# Stated task
Decide whether each statement below agrees with the essay about Simon Makonde, and answer yes or no with the deciding words of the essay quoted exactly. (a) Makonde was married on a Wednesday. (b) Makonde was named on the same day he was born. (c) The writer is sure that Simon Makonde really lived.

----- Document text -----

By Jeff Kenyatta
In kindergarten, there’s this story we used to recite, during English lessons. The tragedy of SIMON MAKONDE’s short life.
In the brevity of a lifetime, Makonde achieved what takes us years to fulfil in a week. And some of us die without having fulfilled such noble dreams.
Nature so designed his life in speciality that he was born on a Monday, named on a Tuesday, married on a Wednesday, got ill on a Thursday, treated on a Friday, died on a Saturday and buried on a Sunday.
Autobiographers and Eulogists of his day documented his life, all cuffed in a span of a week. Poets and singers in his funeral gave recitations that were captured in books; books that have been passed over the ages to the ones we once read in classroom.
Makonde was a man of his time. The legend of Makonde has it that when he was born, many kinsmen marvelled at his birth, and many reserved names to call him, prompting a day to be set apart to name him. They chose Makonde for his name.
And because of the feeding and care and love, Makonde grew overnight to be given a bride for a wife the next day in a celebrated wedding. Such was his miraculous growth that tales of Aladdin’s lamp are incomparable.
Storytellers also say that when he died, Makonde had left an enviable legacy. So short was his life than a pygmy’s height that Guinness Book of Records had him as the shortest most renowned life ever lived.
I don’t know how true are these stories. Or if Simon Makonde ever lived. And if he did, whether he lived and died a week old. Or if he met the life stages at different times, but on different days, to summarary compress his life in a week.

----- Excerpted data -----

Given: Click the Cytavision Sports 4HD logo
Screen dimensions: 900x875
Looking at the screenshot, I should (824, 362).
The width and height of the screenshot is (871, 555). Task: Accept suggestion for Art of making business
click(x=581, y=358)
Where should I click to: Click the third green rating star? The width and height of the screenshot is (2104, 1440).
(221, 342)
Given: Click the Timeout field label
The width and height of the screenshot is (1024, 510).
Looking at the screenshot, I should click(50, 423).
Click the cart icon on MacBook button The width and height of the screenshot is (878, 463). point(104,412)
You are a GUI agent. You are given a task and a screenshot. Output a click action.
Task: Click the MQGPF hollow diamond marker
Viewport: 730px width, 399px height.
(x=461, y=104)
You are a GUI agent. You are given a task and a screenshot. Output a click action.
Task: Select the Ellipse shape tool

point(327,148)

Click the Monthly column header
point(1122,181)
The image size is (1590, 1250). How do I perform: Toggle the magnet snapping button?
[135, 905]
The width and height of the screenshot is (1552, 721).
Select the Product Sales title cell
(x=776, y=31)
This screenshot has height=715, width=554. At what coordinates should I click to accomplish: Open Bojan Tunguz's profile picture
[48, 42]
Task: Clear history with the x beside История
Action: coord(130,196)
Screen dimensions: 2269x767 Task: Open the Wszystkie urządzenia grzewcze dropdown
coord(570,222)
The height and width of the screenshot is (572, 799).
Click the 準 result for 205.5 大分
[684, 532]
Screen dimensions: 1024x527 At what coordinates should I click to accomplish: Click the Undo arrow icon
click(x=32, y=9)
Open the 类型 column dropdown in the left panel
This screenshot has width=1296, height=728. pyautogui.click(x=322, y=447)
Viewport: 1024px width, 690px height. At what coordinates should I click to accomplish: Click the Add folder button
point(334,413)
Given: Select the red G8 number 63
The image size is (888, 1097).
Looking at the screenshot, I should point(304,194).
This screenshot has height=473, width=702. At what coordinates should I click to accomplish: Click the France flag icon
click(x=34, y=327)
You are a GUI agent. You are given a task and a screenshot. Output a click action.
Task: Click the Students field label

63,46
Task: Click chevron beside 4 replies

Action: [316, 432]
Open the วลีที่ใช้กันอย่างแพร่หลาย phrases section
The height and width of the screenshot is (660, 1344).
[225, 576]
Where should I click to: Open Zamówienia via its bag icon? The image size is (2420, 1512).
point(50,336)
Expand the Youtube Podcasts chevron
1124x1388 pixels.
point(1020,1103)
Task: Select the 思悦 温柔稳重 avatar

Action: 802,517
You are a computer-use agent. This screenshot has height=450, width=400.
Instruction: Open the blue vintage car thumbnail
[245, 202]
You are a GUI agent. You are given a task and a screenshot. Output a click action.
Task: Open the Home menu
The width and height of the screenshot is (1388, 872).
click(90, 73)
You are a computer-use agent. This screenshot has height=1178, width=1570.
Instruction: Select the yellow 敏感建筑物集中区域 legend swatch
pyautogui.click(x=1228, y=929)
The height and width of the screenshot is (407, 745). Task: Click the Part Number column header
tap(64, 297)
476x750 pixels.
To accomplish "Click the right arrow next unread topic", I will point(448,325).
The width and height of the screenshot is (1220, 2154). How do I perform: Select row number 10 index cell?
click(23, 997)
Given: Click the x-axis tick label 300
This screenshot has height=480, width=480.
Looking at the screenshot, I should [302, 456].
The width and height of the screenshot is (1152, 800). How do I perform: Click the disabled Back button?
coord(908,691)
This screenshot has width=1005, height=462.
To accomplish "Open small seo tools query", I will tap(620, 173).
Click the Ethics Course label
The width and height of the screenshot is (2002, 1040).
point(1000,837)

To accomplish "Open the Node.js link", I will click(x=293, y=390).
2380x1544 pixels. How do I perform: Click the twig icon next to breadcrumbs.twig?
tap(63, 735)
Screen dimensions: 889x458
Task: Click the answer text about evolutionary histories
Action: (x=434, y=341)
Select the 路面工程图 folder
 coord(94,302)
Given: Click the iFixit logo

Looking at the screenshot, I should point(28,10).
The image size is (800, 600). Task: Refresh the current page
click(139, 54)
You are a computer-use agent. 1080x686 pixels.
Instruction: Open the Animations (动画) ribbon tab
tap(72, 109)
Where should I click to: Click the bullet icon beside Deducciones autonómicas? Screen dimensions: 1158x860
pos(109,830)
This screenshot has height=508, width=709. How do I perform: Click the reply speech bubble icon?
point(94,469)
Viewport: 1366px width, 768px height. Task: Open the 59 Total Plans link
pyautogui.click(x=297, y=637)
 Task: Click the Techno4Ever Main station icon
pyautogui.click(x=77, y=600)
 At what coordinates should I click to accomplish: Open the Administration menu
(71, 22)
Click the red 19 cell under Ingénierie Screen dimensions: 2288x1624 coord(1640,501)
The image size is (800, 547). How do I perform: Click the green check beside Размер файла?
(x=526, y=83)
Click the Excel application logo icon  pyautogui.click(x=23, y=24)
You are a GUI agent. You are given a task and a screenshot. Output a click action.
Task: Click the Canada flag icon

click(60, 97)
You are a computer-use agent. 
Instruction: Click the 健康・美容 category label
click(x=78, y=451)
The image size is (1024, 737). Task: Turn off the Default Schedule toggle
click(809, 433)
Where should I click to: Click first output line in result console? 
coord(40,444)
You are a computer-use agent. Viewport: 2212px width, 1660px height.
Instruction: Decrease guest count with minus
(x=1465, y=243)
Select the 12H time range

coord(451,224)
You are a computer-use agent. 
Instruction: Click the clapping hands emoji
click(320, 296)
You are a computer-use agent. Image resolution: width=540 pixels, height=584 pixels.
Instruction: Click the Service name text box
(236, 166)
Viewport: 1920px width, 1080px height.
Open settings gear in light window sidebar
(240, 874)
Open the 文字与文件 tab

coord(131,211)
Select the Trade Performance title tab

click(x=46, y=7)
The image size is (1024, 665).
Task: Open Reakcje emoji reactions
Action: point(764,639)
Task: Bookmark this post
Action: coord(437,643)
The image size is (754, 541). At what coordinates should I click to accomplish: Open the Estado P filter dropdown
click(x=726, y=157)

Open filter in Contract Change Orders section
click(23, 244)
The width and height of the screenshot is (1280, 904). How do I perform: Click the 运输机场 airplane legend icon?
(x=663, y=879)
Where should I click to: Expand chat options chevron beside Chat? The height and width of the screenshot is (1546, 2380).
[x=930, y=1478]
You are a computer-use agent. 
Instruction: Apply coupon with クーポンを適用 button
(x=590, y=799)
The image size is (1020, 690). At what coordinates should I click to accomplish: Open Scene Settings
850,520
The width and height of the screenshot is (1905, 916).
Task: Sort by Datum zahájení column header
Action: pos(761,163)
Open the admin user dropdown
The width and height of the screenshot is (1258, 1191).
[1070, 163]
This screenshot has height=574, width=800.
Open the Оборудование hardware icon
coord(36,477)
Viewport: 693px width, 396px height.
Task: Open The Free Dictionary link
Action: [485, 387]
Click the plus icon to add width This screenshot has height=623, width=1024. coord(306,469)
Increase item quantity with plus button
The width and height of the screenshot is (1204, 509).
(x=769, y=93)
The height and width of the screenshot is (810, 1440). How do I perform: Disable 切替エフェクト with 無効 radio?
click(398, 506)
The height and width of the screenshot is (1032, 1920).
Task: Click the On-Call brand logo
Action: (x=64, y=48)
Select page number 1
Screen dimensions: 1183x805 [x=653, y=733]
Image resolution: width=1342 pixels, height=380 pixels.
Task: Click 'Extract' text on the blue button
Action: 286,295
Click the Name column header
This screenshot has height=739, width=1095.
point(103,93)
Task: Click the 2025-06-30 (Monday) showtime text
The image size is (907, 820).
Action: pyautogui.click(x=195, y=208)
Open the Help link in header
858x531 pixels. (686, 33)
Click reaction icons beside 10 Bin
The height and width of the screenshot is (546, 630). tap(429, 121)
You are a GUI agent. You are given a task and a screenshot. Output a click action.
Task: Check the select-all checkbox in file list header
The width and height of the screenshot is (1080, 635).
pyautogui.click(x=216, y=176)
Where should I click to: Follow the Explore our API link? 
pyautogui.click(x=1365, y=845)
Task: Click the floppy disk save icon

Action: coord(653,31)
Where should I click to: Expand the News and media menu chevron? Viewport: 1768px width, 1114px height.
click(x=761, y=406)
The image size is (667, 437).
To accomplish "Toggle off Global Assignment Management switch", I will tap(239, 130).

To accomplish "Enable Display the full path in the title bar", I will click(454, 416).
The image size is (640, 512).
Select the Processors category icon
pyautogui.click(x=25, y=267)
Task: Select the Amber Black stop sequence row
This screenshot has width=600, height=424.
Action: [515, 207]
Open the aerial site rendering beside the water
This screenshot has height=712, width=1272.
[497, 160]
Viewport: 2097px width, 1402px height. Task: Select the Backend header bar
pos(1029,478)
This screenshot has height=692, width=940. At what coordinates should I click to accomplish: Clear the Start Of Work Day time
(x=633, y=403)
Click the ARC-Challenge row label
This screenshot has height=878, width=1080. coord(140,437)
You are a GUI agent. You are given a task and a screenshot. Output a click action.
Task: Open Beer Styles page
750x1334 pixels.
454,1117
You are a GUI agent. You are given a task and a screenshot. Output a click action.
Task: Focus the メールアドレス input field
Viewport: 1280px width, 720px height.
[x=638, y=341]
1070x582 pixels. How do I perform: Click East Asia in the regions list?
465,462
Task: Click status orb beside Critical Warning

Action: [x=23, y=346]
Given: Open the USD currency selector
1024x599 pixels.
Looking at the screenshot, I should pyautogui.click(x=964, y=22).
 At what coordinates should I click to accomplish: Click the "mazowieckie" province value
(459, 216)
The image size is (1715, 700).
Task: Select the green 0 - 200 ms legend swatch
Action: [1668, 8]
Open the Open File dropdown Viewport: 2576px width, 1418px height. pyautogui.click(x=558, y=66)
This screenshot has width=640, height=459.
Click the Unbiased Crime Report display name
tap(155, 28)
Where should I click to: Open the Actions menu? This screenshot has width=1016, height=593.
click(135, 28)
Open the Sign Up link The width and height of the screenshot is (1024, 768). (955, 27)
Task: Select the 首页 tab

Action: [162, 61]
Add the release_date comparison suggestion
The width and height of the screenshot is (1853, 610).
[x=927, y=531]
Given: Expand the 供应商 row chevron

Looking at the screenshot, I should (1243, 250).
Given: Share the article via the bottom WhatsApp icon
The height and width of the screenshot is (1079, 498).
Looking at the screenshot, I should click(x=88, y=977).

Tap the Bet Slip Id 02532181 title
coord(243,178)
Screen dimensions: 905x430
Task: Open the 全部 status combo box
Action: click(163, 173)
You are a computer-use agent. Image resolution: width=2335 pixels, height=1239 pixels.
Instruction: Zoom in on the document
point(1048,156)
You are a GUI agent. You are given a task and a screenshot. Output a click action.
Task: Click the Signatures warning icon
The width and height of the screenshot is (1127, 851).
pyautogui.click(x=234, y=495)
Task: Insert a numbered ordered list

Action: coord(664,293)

-----

# Written response
(a) Yes: "married on a Wednesday"
(b) No: "he was born on a Monday, named on a Tuesday"
(c) No: "I don’t know how true are these stories. Or if Simon Makonde ever lived."